Advantages of out only:
- Its computationally less expensive as it only considers the outgoing links.
- It can provide a quick measure of similarity based on the graph structure (topology).

Disadvantages:
- It may not capture the full context of document similarity as it ignores the incoming links:  An example would be a "hub" that has very few outgoing links but lots of incoming links from different topics.

Advantages of in-out:
- It captures the relationships between documents from both directions, providing a more accurate measure of similarity. (Above example)

Disadvantages:
- It requires more computational resources as it considers both incoming and outgoing links.

# 2. PageRank

The PageRank algorithm models page authoritativeness.
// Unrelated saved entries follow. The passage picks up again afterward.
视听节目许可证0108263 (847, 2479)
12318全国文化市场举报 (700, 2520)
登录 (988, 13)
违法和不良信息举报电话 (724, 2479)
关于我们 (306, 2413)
Is it robust to tempering? Can you think of ways to game the PageRank scheme and give your website an artificially high score? What are ways to defend against such attacks?

Possible exploits: 


- You could buy backlinks from other high-ranking webpages to boost your own PageRank. You cannot defend against theses schemes directly but the quality of the webpage linking your website for money will do this indirectly. 
  
- Groups of websites (link farms) that all hyperlink to every other site in the group. This will artificially inflate the pagerank score. Yet simple algorithms will always find these link farms through clustering methods during crawling (or the pagerank algorithm) after some time. 

- Hidden links: Include invisible hyperlinks that only crawlers will see but not the user. Search engines could use automated detection algorithms that e.g. find links hidden in small characters or other anomalies.